Your goal: Copy the entries below word for word, but leave out the pictures.
• • • • • • •
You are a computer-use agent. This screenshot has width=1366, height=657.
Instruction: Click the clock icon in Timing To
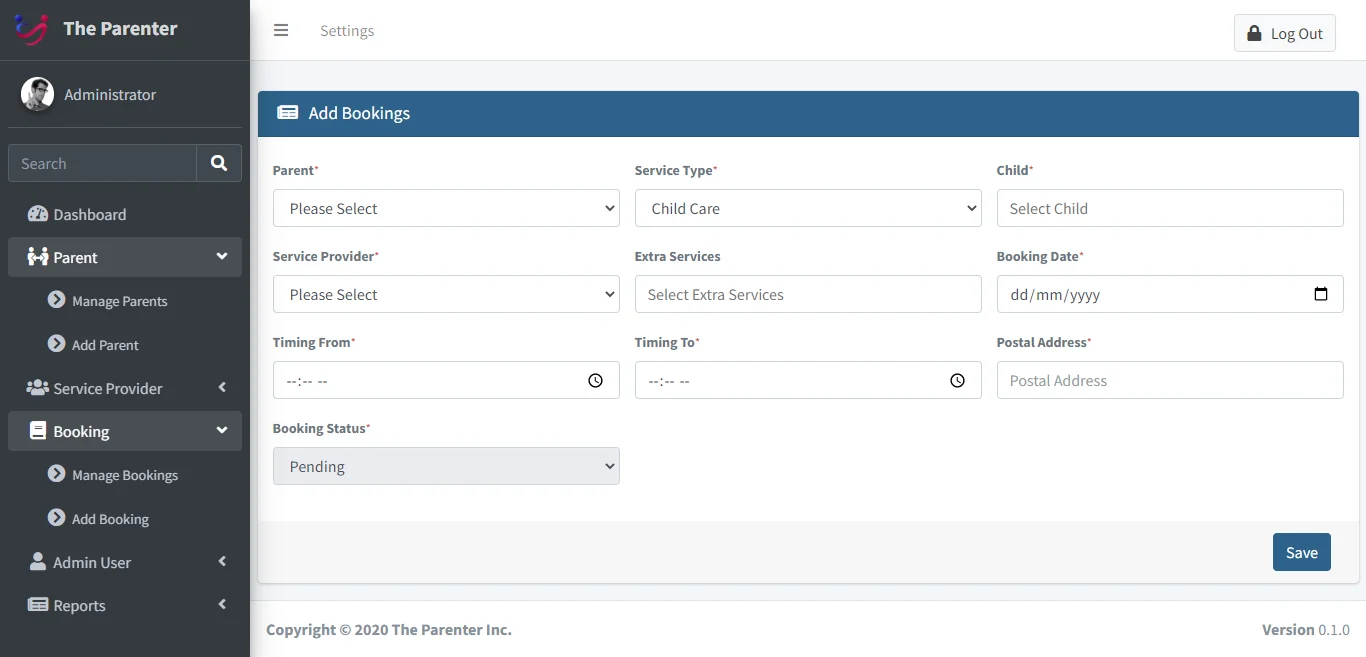[957, 380]
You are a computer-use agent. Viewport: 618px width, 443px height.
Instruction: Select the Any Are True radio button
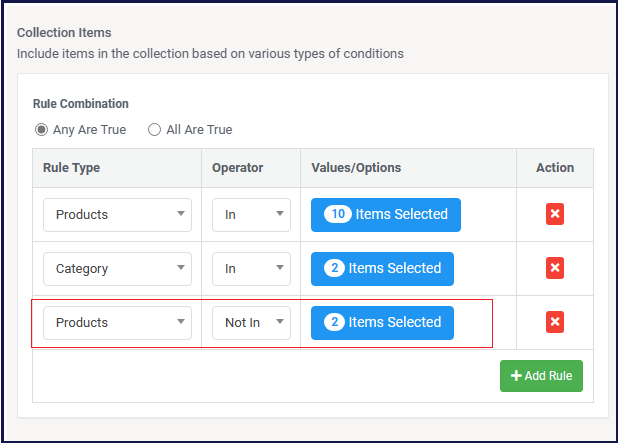(41, 130)
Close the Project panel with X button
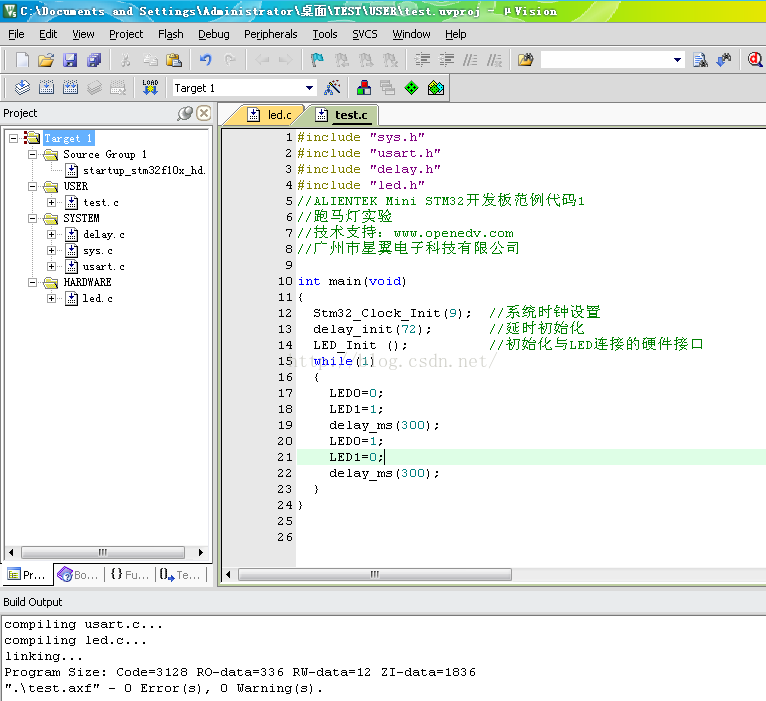This screenshot has width=766, height=701. (203, 113)
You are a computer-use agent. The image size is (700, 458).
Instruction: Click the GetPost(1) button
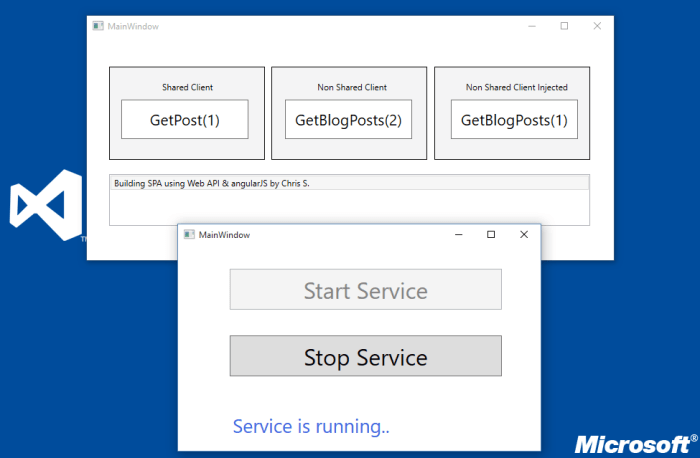click(x=184, y=120)
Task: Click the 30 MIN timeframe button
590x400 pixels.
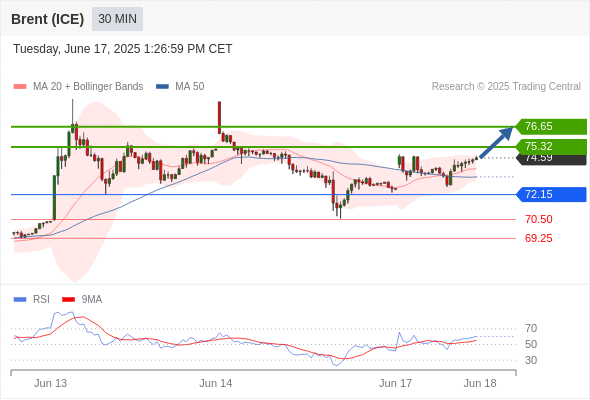Action: click(117, 19)
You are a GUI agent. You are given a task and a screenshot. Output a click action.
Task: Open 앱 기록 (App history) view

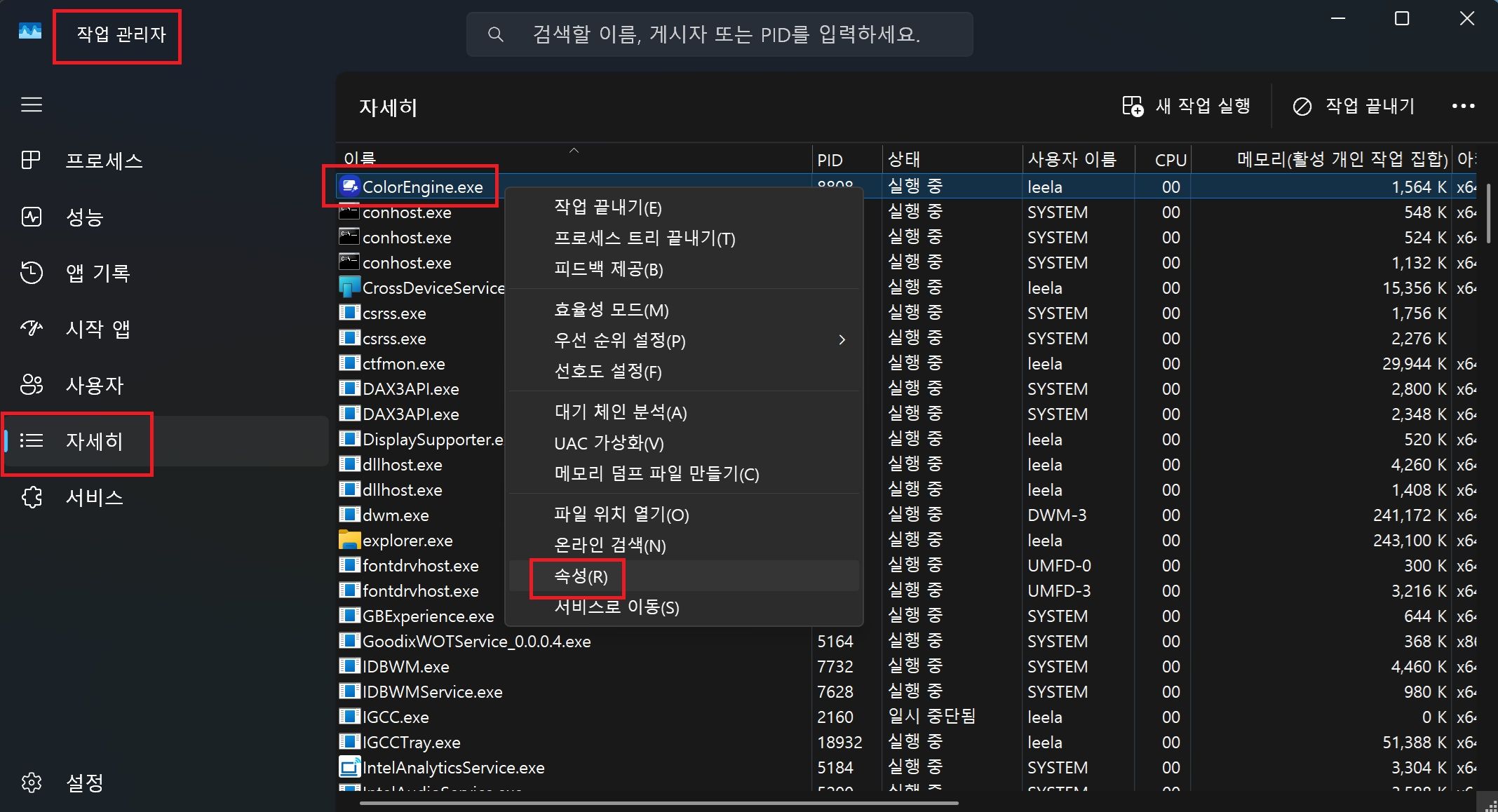pos(31,273)
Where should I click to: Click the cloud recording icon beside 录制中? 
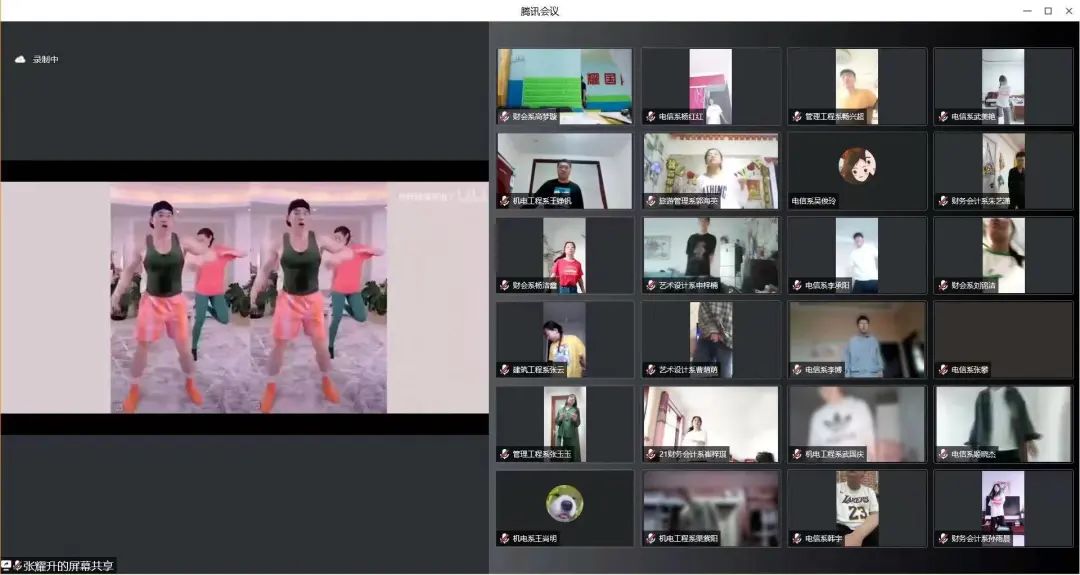(20, 59)
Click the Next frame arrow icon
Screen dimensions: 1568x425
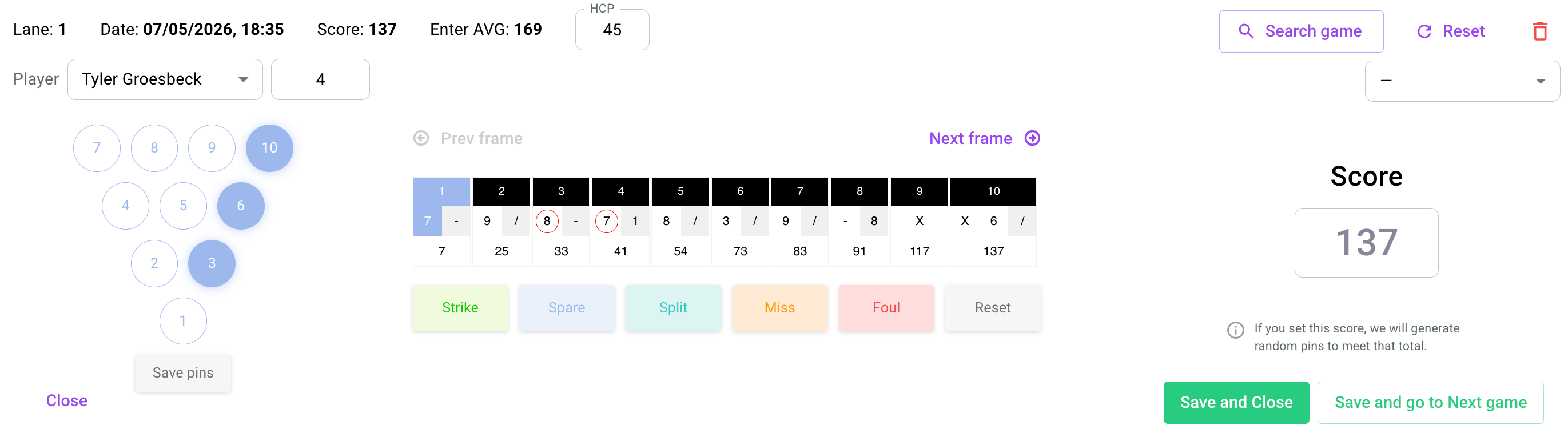tap(1032, 138)
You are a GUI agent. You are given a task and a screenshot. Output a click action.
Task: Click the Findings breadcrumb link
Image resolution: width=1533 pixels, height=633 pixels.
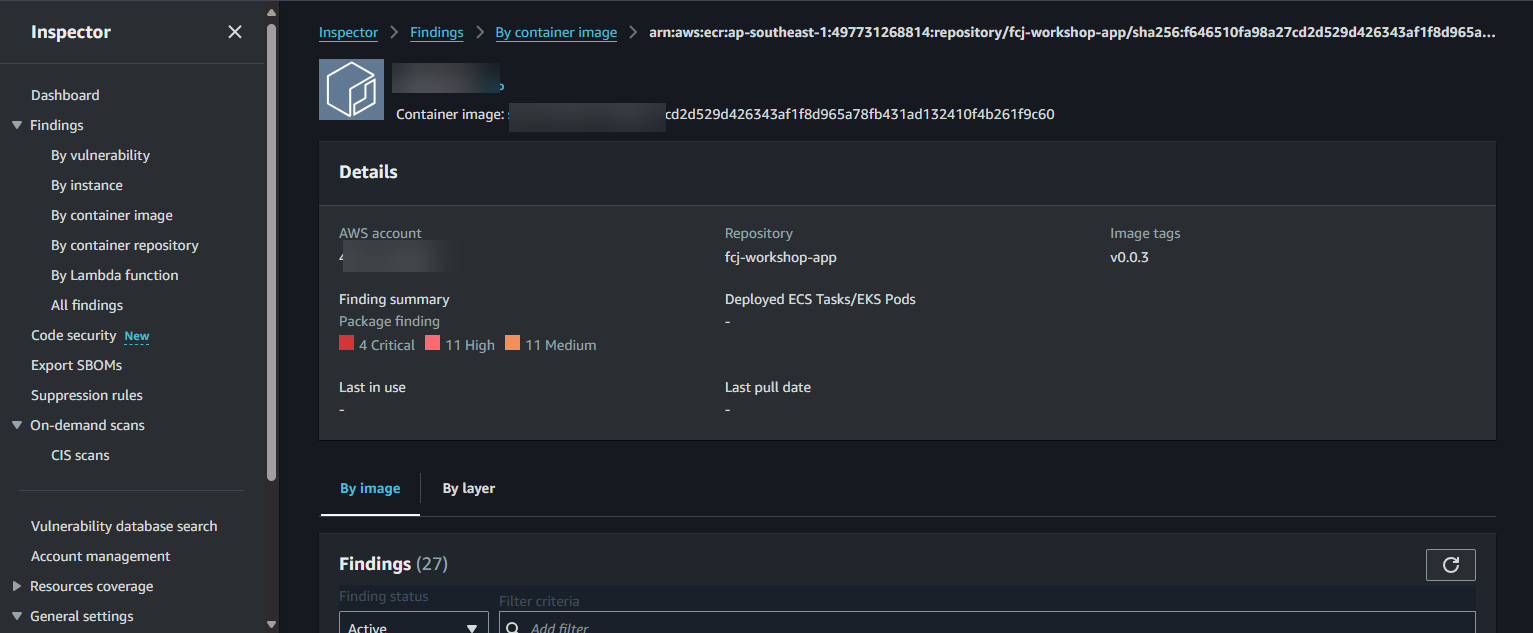click(x=436, y=31)
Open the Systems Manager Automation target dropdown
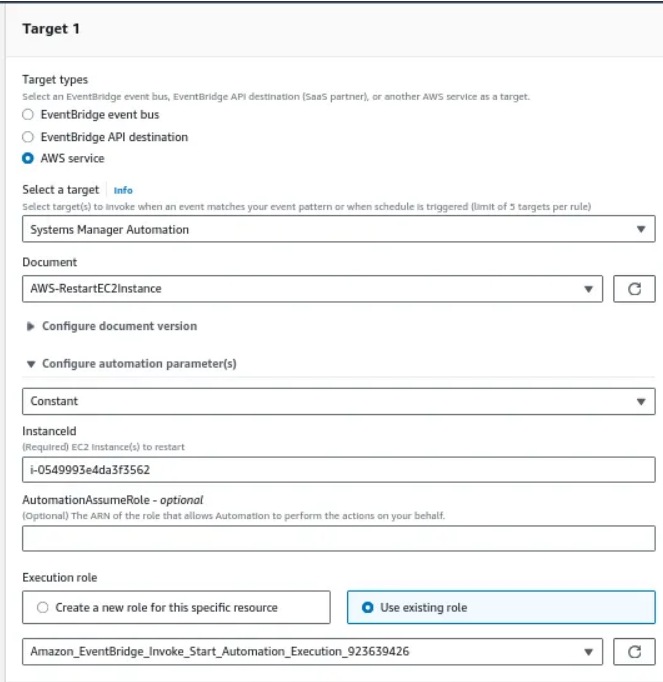Screen dimensions: 663x682 [330, 229]
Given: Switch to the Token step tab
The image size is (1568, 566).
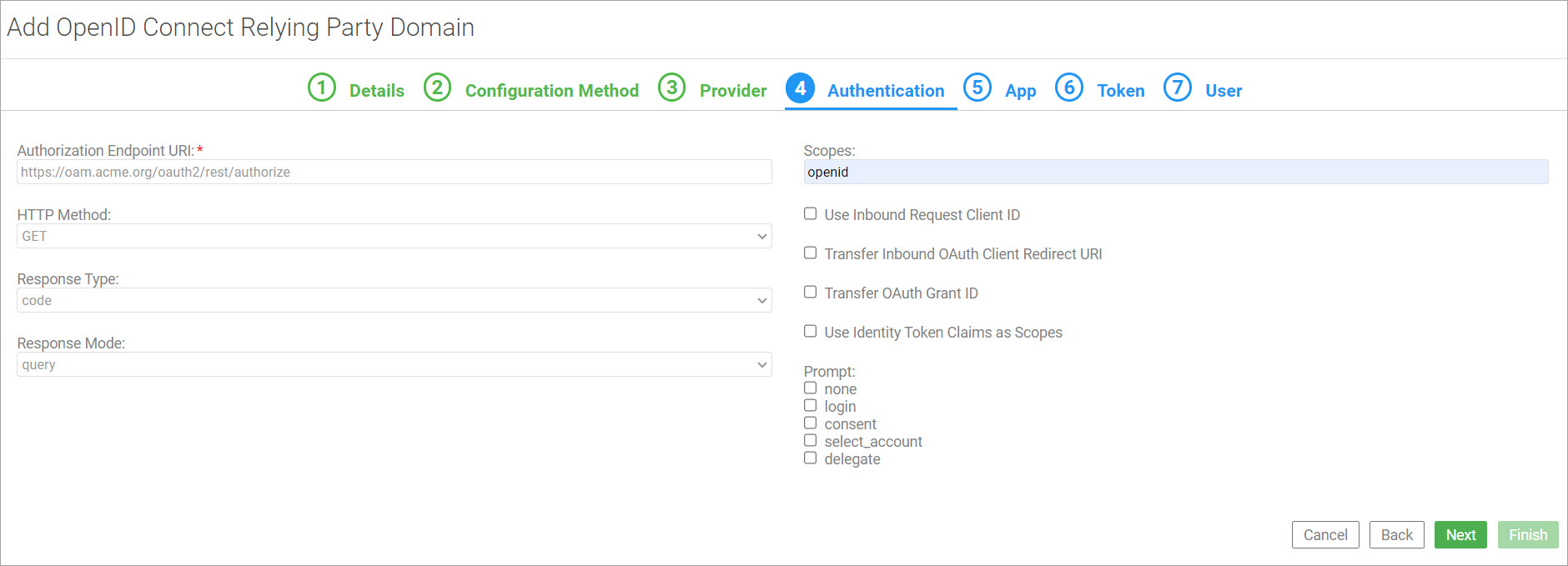Looking at the screenshot, I should click(x=1120, y=91).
• • • • • • •
Answer to the exercise:
You are a computer-use agent. This screenshot has width=1366, height=657.
Instruction: Click the clock icon in Timing To
[957, 380]
You are a computer-use agent. Viewport: 618px width, 443px height.
Instruction: Select the Any Are True radio button
(41, 130)
Close the Project panel with X button
This screenshot has width=766, height=701. (203, 113)
You are a computer-use agent. The image size is (700, 458).
Instruction: Click the GetPost(1) button
click(x=184, y=120)
Task: Click the 30 MIN timeframe button
590x400 pixels.
Action: click(117, 19)
You are a GUI agent. You are given a task and a screenshot. Output a click action.
Task: Open 앱 기록 (App history) view

pos(31,273)
Where should I click to: Click the cloud recording icon beside 录制中? 
(20, 59)
Click the Next frame arrow icon
Screen dimensions: 1568x425
tap(1032, 138)
You are a GUI agent. You are given a task and a screenshot. Output a click action.
Task: Click the Findings breadcrumb link
Image resolution: width=1533 pixels, height=633 pixels.
click(x=436, y=31)
Open the Systems Manager Automation target dropdown
Screen dimensions: 663x682 [330, 229]
Given: Switch to the Token step tab
The image size is (1568, 566).
Looking at the screenshot, I should click(x=1120, y=91).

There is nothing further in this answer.